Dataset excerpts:
┌──

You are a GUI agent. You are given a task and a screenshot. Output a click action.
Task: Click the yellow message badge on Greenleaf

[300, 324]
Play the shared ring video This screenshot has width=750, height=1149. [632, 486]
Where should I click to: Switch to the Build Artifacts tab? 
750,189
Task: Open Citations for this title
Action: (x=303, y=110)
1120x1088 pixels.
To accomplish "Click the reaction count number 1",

└──
┌──

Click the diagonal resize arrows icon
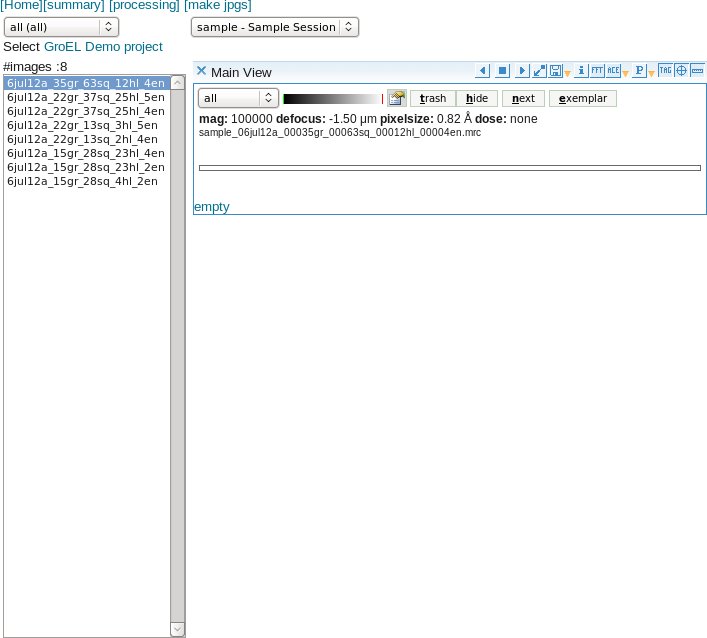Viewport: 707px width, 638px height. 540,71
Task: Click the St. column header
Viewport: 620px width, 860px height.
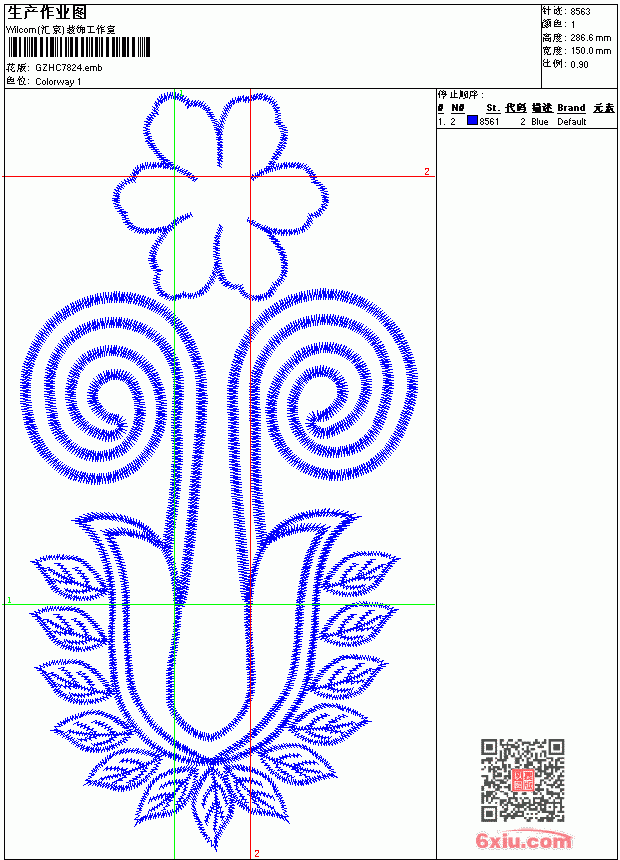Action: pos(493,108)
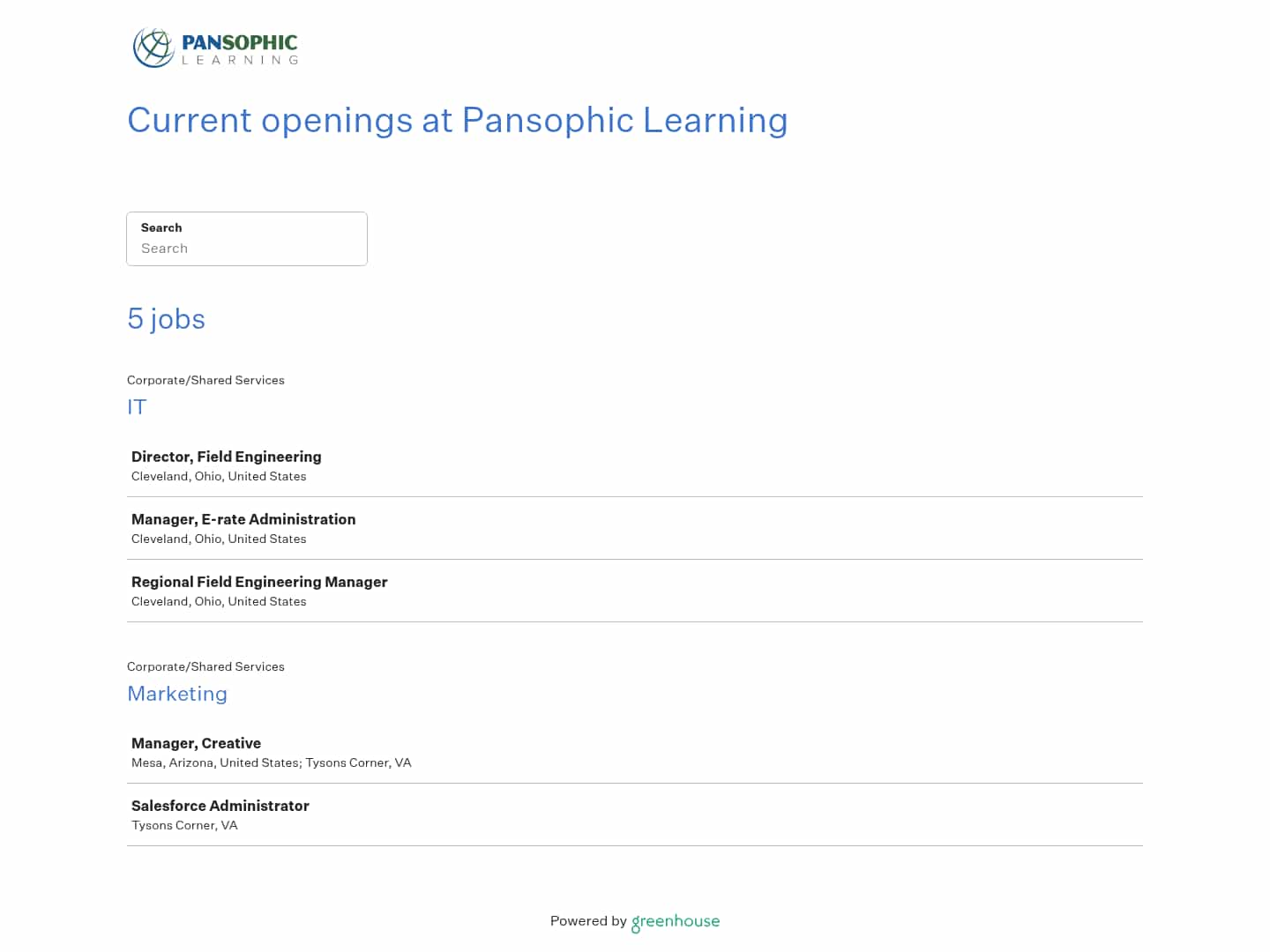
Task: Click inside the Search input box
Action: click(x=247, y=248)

└──
┌──

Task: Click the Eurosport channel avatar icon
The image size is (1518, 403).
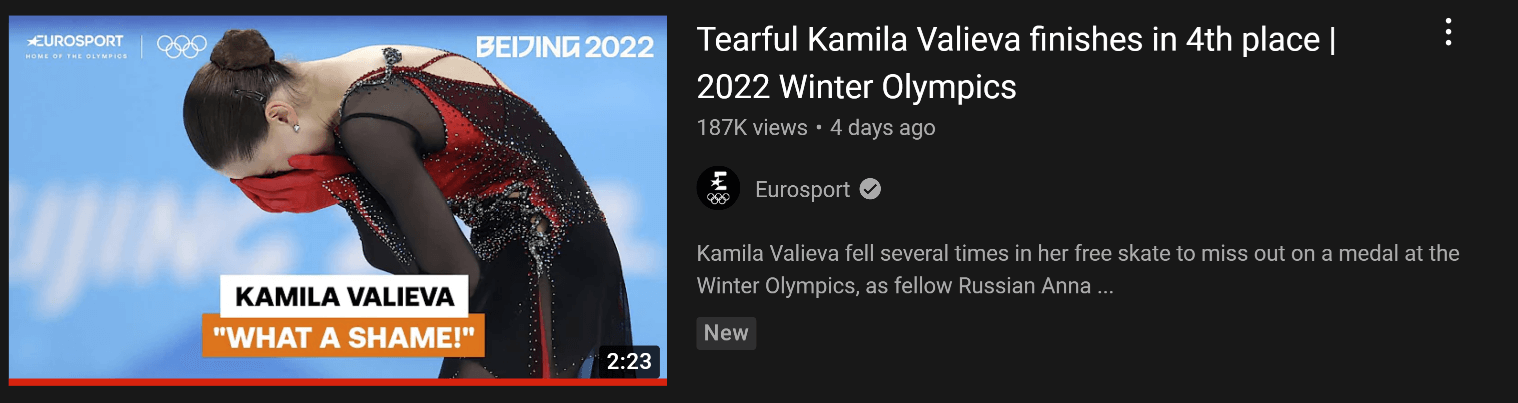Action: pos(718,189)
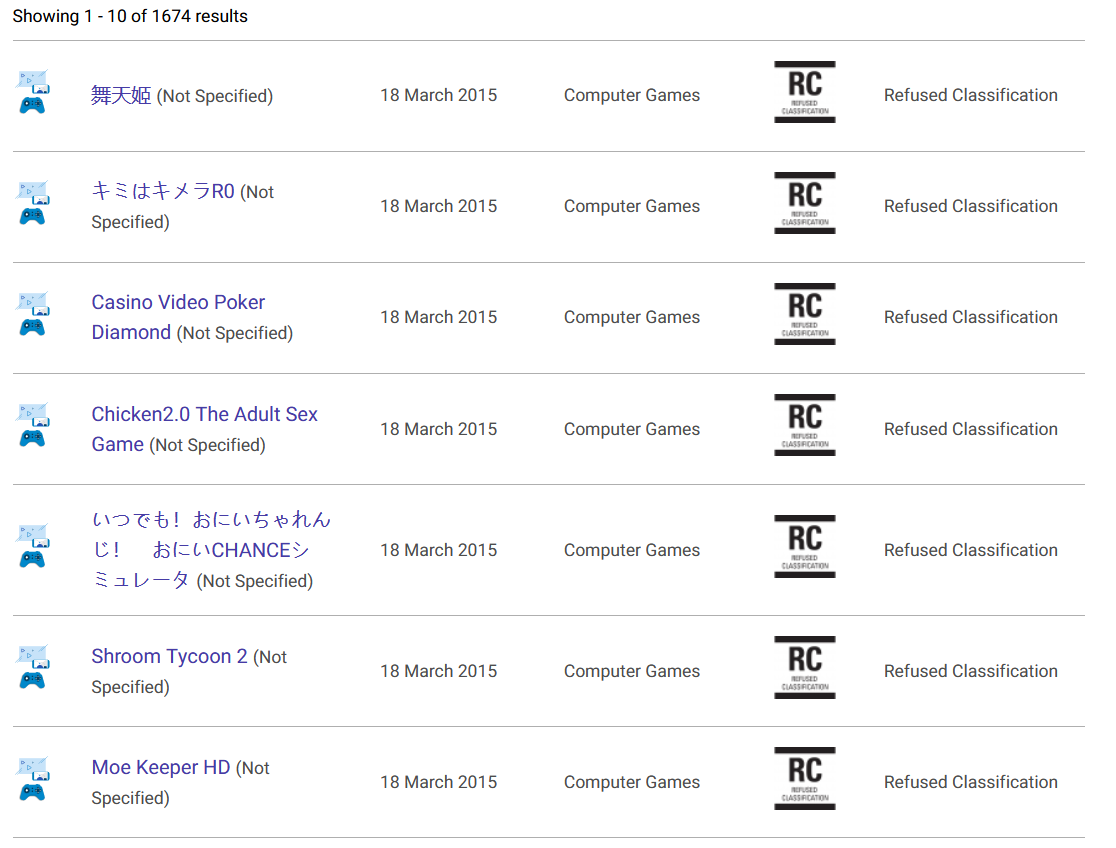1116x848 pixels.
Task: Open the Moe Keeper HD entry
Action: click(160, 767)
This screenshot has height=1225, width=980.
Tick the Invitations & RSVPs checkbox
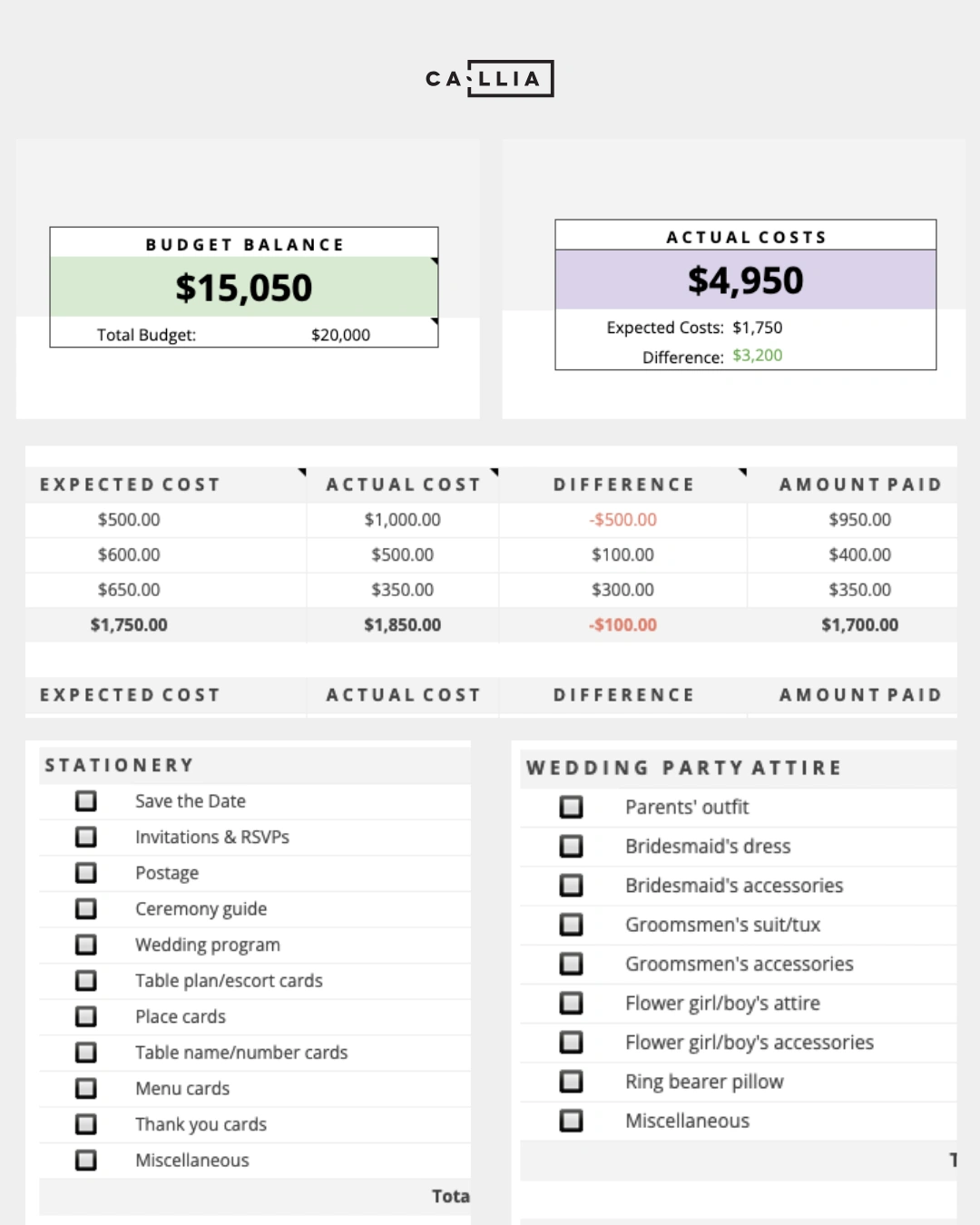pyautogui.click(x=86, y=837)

└──

EXERCISE OBJECTIVE:
Say only how many lines in the records carry the word "screenshot".

EXPECTED ANSWER:
3